* [TEXT UNDER STUDY]
────────

Retention of Swimming Kinematics: Specialized performance in a particular habitat often comes at the cost of high performance in contrasting habitats. However, retention of ancestral performance ability in specialist species has been largely unexplored. Despite descending from aquatic ancestors, some turtle lineages have transitioned to exclusively terrestrial habits. Two of these include species in the genus Terrepene (box turtles) and the family Testudinidae (tortoises). Although both of these taxa have evolved terrestrial lifestyles, tortoises have been terrestrial for a much longer period of time, 50 million years, compared to box turtles, which diverged from aquatic ancestors only 5 million years ago. To investigate whether length of terrestrial specialization reduces retention of swimming kinematics inherited from aquatic ancestors, I am comparing swimming kinematic variables of the forelimb and hindlimb of tortoises (Testudo horsfieldii) and box turtles (Terrepene carolina) to two semi-aquatic emydid turtles (Trachemys scripta and Chrysemys picta). For results, stay tuned to my publications page for a forthcoming paper in Biology Letters.

────────

* [EXERCISE OBJECTIVE] Resume the passage on retained swimming kinematics in box turtles and tortoises, picking up right after its final sentence.

* [DATA EXTRACT]
────────

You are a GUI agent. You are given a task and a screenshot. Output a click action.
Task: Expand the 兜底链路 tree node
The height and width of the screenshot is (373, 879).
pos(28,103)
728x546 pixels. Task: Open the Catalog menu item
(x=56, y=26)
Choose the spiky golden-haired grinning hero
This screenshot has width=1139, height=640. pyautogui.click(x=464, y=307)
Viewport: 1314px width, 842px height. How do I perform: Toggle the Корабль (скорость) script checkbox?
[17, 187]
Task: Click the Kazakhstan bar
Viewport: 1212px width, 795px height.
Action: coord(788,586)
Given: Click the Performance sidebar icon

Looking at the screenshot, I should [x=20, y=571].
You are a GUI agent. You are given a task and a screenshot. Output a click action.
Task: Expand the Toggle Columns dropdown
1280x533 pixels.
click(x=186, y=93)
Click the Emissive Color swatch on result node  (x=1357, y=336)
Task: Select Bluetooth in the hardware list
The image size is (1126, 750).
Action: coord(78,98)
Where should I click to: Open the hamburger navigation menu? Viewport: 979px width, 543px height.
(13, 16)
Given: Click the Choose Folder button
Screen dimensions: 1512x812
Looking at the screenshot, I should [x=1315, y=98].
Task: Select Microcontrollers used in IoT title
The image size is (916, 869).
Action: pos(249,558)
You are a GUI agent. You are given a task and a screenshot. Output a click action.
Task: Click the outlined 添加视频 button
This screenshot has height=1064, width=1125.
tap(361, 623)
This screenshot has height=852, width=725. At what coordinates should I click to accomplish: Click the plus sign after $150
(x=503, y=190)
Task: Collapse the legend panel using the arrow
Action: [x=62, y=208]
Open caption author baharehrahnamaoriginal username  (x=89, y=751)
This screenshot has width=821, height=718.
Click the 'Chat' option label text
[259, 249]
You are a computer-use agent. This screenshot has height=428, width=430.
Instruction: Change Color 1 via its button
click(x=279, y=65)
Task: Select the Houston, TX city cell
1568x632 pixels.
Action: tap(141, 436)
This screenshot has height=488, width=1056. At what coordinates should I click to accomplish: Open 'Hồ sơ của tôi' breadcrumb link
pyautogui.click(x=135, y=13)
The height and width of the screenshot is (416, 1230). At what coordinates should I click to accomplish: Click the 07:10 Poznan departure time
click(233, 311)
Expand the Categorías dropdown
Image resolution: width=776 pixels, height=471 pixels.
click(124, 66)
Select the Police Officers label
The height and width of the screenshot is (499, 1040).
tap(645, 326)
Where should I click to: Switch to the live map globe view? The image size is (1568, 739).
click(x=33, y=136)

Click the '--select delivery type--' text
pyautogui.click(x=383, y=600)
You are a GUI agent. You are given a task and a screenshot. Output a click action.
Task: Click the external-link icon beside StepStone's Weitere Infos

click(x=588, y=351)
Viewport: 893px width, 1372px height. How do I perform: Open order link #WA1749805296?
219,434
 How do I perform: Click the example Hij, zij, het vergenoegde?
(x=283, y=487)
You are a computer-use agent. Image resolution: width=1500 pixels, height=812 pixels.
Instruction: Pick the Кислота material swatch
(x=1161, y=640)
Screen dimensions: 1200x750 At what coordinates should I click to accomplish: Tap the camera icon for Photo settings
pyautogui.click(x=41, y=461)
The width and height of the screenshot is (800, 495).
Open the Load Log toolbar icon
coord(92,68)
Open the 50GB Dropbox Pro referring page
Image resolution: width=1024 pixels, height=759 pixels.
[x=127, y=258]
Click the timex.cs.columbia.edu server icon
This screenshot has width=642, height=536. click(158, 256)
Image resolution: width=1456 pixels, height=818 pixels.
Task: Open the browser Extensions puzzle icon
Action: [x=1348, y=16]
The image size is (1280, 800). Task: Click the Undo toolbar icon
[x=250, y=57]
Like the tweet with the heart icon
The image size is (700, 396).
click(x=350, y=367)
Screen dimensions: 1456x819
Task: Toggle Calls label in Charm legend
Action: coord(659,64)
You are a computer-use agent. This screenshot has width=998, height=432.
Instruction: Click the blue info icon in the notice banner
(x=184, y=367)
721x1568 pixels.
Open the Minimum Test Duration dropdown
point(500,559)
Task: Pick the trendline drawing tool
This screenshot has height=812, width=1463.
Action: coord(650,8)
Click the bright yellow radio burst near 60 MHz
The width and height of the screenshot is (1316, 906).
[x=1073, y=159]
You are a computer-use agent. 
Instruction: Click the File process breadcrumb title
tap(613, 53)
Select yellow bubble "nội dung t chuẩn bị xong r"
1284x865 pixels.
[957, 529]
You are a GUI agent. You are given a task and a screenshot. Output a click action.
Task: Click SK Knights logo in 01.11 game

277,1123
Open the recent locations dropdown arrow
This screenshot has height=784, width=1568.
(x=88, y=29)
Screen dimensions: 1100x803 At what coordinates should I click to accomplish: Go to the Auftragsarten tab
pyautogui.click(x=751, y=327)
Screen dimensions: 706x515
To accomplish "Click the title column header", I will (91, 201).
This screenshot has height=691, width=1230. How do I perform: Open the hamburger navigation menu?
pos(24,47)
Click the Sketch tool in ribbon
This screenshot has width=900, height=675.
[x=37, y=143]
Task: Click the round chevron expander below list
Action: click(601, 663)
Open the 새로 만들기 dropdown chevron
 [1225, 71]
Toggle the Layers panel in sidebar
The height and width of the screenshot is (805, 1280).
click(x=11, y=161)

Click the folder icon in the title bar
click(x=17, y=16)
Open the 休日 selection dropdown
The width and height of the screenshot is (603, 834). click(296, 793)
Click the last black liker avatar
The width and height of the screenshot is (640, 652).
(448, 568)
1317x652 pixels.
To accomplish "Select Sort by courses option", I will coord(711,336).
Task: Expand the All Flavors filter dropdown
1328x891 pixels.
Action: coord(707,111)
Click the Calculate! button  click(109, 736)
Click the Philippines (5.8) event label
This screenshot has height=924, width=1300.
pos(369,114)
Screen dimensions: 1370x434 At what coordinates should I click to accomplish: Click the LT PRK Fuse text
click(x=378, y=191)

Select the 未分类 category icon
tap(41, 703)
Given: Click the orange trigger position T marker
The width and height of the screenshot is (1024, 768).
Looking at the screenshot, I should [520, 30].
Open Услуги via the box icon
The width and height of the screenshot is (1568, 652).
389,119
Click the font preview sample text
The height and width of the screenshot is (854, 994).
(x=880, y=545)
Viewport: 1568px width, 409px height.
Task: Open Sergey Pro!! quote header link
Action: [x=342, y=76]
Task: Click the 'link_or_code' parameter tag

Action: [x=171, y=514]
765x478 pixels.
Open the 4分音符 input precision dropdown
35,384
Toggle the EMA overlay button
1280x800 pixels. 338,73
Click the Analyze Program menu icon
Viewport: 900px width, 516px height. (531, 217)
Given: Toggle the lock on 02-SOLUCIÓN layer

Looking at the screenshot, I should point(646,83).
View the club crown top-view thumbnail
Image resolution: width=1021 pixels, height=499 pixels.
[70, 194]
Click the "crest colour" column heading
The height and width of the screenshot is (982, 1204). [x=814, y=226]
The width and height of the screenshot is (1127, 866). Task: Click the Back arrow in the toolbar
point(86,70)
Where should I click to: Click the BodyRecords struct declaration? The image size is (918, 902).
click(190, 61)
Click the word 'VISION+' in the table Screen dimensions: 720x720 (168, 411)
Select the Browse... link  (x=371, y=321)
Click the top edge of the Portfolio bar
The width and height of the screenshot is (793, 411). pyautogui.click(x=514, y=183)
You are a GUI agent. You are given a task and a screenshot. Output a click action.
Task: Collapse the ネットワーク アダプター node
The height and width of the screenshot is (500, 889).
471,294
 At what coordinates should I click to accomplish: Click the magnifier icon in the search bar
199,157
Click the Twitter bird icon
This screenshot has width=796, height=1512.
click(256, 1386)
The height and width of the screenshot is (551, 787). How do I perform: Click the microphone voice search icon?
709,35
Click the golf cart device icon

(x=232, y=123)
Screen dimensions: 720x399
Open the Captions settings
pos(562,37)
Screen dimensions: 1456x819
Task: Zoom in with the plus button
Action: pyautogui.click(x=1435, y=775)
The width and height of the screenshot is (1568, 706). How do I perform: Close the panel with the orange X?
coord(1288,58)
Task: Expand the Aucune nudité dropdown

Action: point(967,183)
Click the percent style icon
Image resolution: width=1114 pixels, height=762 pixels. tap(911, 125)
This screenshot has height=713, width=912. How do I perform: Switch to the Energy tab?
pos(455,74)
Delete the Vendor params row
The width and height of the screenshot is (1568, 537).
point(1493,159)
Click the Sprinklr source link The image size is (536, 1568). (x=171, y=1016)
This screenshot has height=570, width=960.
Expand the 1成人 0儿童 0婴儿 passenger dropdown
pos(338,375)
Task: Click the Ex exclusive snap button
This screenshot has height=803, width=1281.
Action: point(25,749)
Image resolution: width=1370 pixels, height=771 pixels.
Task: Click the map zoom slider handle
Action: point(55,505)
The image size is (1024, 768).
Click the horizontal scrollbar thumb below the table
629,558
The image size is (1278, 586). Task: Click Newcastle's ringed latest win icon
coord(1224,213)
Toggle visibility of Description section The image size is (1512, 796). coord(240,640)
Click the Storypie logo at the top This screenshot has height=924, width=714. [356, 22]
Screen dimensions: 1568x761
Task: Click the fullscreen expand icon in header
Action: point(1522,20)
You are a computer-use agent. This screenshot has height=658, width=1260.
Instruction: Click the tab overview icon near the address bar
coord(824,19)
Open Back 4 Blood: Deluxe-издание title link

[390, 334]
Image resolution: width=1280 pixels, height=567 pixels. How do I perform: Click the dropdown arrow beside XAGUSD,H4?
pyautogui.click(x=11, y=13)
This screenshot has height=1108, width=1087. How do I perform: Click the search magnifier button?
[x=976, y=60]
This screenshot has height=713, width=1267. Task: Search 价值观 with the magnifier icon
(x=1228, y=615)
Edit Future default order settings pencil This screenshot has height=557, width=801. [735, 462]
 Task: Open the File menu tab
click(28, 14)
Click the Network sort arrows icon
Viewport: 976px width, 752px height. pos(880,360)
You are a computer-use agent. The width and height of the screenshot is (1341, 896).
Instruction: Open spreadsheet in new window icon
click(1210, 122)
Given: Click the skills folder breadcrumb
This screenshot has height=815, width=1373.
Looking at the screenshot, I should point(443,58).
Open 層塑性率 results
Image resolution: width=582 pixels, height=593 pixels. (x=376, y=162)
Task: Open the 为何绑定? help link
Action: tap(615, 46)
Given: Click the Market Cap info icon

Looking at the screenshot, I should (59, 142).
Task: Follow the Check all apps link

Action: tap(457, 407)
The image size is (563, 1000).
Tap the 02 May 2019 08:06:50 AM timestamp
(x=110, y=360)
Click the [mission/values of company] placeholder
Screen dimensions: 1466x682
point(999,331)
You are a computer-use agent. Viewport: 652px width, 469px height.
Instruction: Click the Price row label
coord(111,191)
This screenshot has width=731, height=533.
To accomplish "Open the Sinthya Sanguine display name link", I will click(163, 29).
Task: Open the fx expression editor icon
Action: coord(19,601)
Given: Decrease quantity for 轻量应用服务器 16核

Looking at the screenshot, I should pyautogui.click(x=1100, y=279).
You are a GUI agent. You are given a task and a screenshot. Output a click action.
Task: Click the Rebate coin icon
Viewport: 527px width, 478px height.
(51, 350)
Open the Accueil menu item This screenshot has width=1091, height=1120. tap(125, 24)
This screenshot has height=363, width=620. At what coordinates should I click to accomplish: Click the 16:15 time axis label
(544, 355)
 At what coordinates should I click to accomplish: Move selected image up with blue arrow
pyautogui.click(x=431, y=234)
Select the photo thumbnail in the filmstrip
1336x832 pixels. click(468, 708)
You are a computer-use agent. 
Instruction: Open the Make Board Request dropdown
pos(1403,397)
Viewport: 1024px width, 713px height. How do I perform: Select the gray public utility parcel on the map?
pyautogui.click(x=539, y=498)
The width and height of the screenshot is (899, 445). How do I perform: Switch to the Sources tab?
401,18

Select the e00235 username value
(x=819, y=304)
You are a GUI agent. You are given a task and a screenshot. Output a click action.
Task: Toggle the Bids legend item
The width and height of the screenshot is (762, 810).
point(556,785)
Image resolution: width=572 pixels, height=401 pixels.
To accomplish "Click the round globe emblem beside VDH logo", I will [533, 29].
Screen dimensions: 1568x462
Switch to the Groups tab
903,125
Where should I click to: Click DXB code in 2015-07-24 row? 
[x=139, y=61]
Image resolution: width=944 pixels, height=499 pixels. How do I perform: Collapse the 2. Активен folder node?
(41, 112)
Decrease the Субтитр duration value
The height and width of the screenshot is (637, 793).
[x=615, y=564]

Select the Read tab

────────

* [WRITTEN REPLY]
Many of my projects involve mentoring undergraduate students with an interest in research. These students are involved with many aspects of the research, from construction of equipment to data collection and analysis to manuscript development and publication. To keep up with their contributions and see what these exceptional students are up to, visit our new Creative Inquiry Blog!
Thermal Acclimation in a Semi-Aquatic Salamander
A ubiquitous challenge for ectotherms is dealing with changes in temperature, both spatially and temporally. Such variation may negatively impact organismal fitness unless individuals are capable of responding to such changes; these responses may include behavioral and physiological responses. Theory predicts that highly variable thermal environments should lead to reduced thermal sensitivity in ectotherms, resulting in greater acclimation capacity. To test this theory, I exposed salamanders of the species Desmognathus brimleyorum (Ouachita dusky salamander; Family: Plethodontidae) to constant and variable thermal conditions in the lab. Following an 8-week acclimation period, I then tested thermal sensitivity of metabolic rate and swimming performance across a range of temperatures. Swimming performance did not show a significant difference between treatments (see figure at left showing individual performance curves in black and mean performance in red), however a limited degree of acclimation of metabolic rate was observed.
Interestingly, individuals responded to treatments differently depending on which source population they originated from. Furthermore, tail morphology appeared to differ between populations, though sample sizes were too small to statistically confirm this difference. I would like to revisit this system to further investigate the extent of morphological diversity between populations and to determine what environmental elements may be driving these differences.